Reden, Düker, Haushalt & Finanzen

Gesetzentwurf der Landesregierung: Landeshaushalt 2018 - Einzelplan Staatskanzlei

Monika Düker: "Bei einigen Anträgen hatte ich die Befürchtung, dass Sie tatsächlich das machen würden, was Sie vor der Wahl gesagt haben."


Monika Düker (GRÜNE): Herr Präsident! Sehr geehrte Kolleginnen und Kollegen! Vor der Debatte habe ich mir einmal die Änderungsanträge der jetzigen Koalitionsfraktionen zum letzten rot-grünen Haushalt 2017 angeschaut. Dort fiel mir im Zusammenhang mit dem Einzelplan 02 besonders die FDP mit wirklich überragendem Fleiß, vor allem von Herrn Witzel – ich kann nicht unterstellen, dass er faul war –, auf.

(Ralf Witzel [FDP]: Vielen Dank!)

Herr Witzel – da sitzt er –, Sie waren sehr fleißig. Allein zum Einzelplan 02 haben Sie vor einem Jahr sage und schreibe 27 Änderungsanträge – ich habe sie tatsächlich gerade einmal zusammengerechnet – mit einem Gesamtvolumen von über 8 Millionen € gestellt. Sie sahen vor einem Jahr eine entsprechende Kürzungsmöglichkeit beim Etat der Ministerpräsidentin, weil sie das Geld zum Fenster hinausschmeißen würde. – So viel zum Stand der Dinge.

Meint man nun: „Prima, prima; 8 Millionen € Einsparungen“? Bei einigen Anträgen hatte ich wirklich die Befürchtung, dass Sie tatsächlich das machen würden, was Sie vor der Wahl gesagt haben.

(Zurufe von der CDU)

Diese Befürchtung hatte ich tatsächlich. Aber Gott sei Dank haben Sie auch hier alles vergessen, was Sie vor einem Jahr gemacht haben. In diesem Einzelplan ergibt sich nämlich sage und schreibe ein Zuwachs von 21 Millionen €.

(Zuruf von der CDU: Oh!)

Man muss fair sein. Wir sind ja seriös und fair. Von den 21 Millionen € muss man natürlich das Zusätzliche – Sport – abziehen. Das ist völlig in Ordnung; denn da ist eine Umressortierung erfolgt. Aber es bleibt noch genug übrig, sodass wir hier einen Aufwuchs haben.
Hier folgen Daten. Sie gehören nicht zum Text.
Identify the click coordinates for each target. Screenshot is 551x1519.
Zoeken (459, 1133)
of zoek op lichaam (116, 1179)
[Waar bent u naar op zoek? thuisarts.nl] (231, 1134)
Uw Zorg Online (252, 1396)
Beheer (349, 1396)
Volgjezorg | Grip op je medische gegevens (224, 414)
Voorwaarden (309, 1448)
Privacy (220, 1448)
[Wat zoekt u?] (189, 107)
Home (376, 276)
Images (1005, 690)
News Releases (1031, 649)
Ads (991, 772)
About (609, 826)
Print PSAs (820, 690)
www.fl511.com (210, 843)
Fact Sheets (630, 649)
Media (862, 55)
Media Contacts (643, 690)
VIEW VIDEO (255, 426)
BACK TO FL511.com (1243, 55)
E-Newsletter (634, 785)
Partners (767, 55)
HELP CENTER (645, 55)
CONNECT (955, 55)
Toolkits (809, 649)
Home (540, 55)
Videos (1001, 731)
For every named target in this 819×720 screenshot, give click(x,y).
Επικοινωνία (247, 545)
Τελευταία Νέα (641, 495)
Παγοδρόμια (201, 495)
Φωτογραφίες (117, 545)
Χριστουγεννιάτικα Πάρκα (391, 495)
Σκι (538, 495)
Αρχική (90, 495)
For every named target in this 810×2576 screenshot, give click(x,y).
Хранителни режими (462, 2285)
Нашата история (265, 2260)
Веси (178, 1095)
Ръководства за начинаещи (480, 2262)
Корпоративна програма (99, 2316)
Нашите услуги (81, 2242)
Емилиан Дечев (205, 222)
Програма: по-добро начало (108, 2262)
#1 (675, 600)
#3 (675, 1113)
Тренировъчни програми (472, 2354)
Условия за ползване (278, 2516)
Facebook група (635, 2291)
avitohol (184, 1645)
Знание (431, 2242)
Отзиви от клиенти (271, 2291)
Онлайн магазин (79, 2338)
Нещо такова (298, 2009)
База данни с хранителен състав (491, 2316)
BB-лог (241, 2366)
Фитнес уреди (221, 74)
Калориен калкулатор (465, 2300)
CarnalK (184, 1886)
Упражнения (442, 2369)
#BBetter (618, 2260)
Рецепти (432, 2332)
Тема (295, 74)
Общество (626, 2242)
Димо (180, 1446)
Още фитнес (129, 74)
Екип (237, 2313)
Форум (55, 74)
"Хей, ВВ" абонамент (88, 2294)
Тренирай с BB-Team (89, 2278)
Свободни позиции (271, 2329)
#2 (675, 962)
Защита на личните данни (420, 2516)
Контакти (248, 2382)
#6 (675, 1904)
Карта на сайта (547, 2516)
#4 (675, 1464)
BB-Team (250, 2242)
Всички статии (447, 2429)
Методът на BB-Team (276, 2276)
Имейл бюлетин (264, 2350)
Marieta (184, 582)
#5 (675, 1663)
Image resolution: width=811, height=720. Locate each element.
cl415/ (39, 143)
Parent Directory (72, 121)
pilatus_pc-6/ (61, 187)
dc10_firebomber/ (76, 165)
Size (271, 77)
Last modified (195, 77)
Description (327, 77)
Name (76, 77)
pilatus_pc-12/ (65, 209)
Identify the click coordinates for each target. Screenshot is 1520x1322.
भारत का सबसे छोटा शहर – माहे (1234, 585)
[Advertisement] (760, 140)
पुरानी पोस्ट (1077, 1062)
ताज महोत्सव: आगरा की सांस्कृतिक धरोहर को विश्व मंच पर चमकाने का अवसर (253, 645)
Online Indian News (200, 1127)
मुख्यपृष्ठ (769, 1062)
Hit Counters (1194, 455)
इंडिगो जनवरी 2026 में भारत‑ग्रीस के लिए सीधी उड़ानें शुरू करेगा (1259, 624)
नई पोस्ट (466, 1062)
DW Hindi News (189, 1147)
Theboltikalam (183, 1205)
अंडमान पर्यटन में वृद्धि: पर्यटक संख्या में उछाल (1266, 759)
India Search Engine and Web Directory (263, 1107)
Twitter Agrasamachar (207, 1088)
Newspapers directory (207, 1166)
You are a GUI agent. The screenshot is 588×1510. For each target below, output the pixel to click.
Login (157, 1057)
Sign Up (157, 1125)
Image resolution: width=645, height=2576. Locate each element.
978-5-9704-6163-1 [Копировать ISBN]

Zwei Beispiele für den Aufwuchs – da finde ich es doch bemerkenswert, wie locker das hier begründet wird –: Zum einen gibt es das neue Referat „Gesellschaftliche und ökonomische Grundsatzfragen“: vier Stellen, einmal B2, zweimal A15 und einmal A13, also nicht gerade preiswert. Auf die Frage im Berichterstattergespräch, was die denn da machen sollten, wurde gesagt: Hier sollen unter grundsätzlichen Erwägungen gesellschaftliche und ökonomische Entwicklungen analysiert, bewertet und in politische Konzepte eingebracht werden. – Okay.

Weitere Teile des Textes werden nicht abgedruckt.